I learned an enormous amount about the relationship between the town and the Trust. Cultural tourism is a controversial and critical element of the local economy, which some residents feel obscures the complexities of the community. There is a visible wealth gap with people from very different socio-economic situations living in close proximity with each other. There are certain disadvantages that can be invisible to the eye of a tourist, such as access to education. I helped run a workshop between Collections and the Stratford Youth Hub for children who had additional learning needs and required a level of emotional support that they could not find in mainstream education. I met children who were either attending school on a limited timetable or were not in any kind of formal education system, who were invited to the Reading Room to learn how they can access its resources. Many of the educational outreach projects and online resources that the Trust operate depend on the money generated by visitors and donations, as they do not receive government funding. The Pandemic has had a damaging impact on these services.

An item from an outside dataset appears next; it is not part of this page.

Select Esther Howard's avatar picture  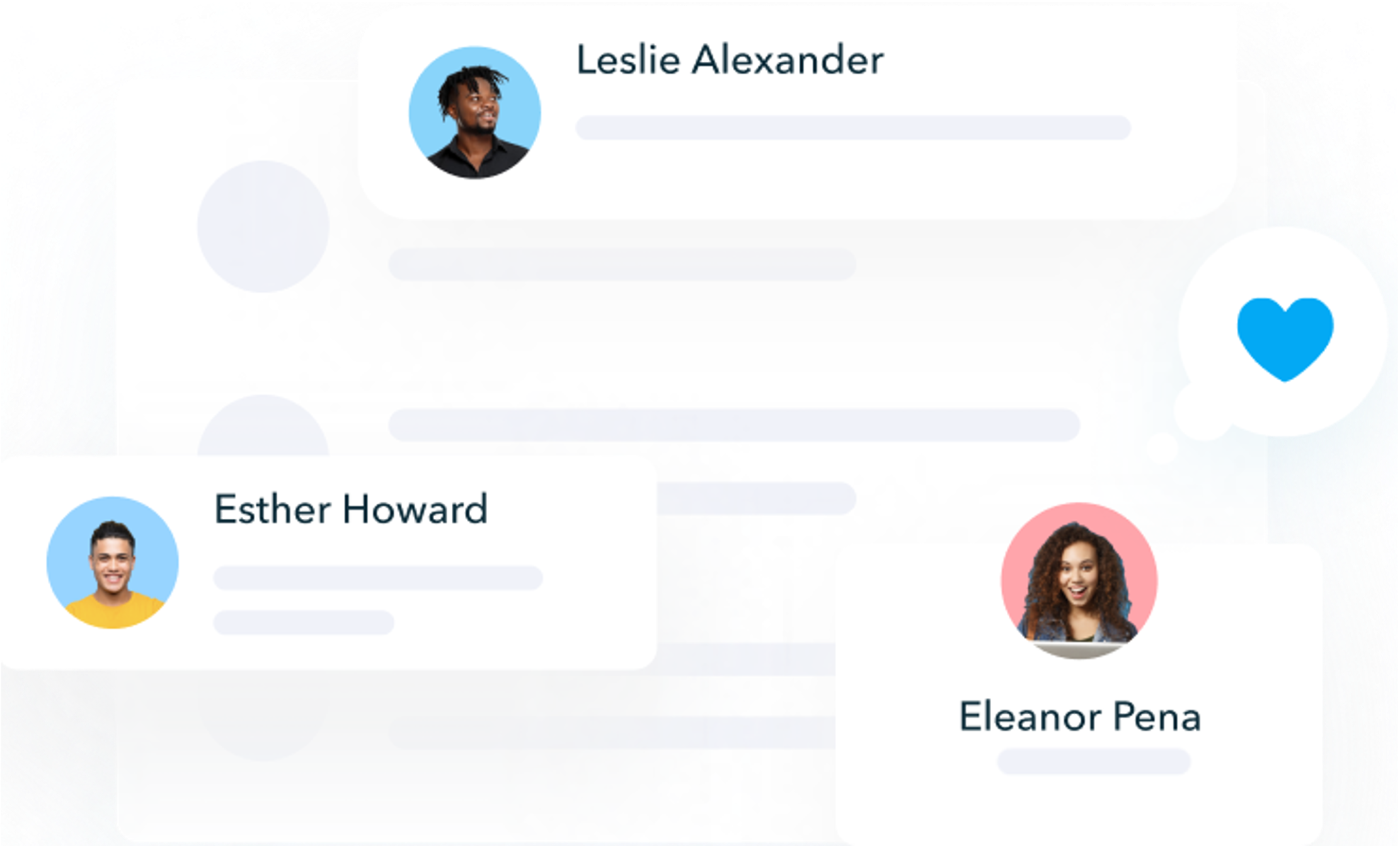tap(113, 562)
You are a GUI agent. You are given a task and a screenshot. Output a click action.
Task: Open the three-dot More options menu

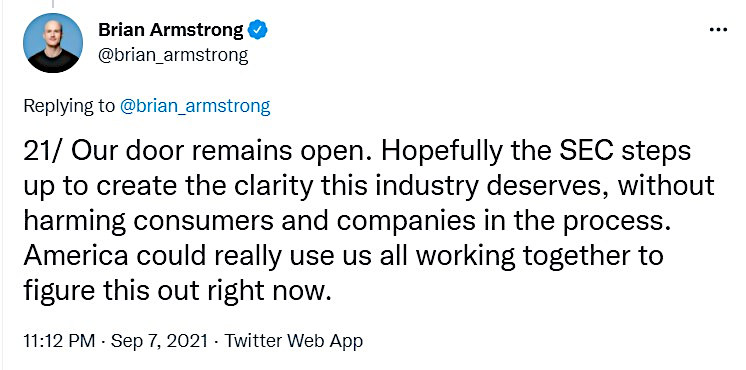click(718, 30)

I also learned about what an Irish woman living in Stratford for 30 years described to me as the ‘hidden Irish’, and how the opportunities and life she has built in England also came with difficulties. Some negative attitudes and assumptions about Irish people continue to exist. I learned how they can feel quite isolated by a culture that might appear to be similar but is in fact very different. The language, the humour, the way in which knowledge is stored and communicated. In particular, the feeling that the impact of colonialism is not acknowledged. Few people I spoke with had confidence in the value of their personal level of the Irish language. This project values all levels, dialects and backgrounds of Irish speakers.
I think this project has highlighted to the Trust that the Irish community feels underrepresented. Through communication with Irish residents and Conradh na Gaeilge Birmingham, links between the community and the Trust have been established. Conradh na Gaeilge Birmingham have agreed to create recordings of Muiris Síonóid’s Sonnets in Irish. They will communicate with the Trust to curate Irish language and cultural items to be included in the Collections. I have suggested further Irish translations and adaptations of Shakespeare’s works to the Trust. I also created a collection of twenty recordings of Síonóid’s Sonnets as Gaeilge which the community can use as a resource to expand according to their needs. I think the ‘passive policy’ towards the accession of translated works has been highlighted as something to revise. This project has created a straightforward framework which any ethnic/cultural group can use to promote their representation. The recordings make Síonóid’s items more accessible to people who are visually impaired. It gives anyone with an interest in learning Irish access to our oral tradition and the sound of the language. It reminds communities that they have agency. Their representation is not an institution-approved narrative that is forced upon them.
I have met fantastic, talented people at the forefront of Shakespeare Studies and social outreach who work extremely hard to ensure that Shakespeare’s complex legacy is an inclusive one that opens doors for everyone interested in the arts and education. My hope is that these projects will have long term benefits for the SBT Collections and all the communities they serve.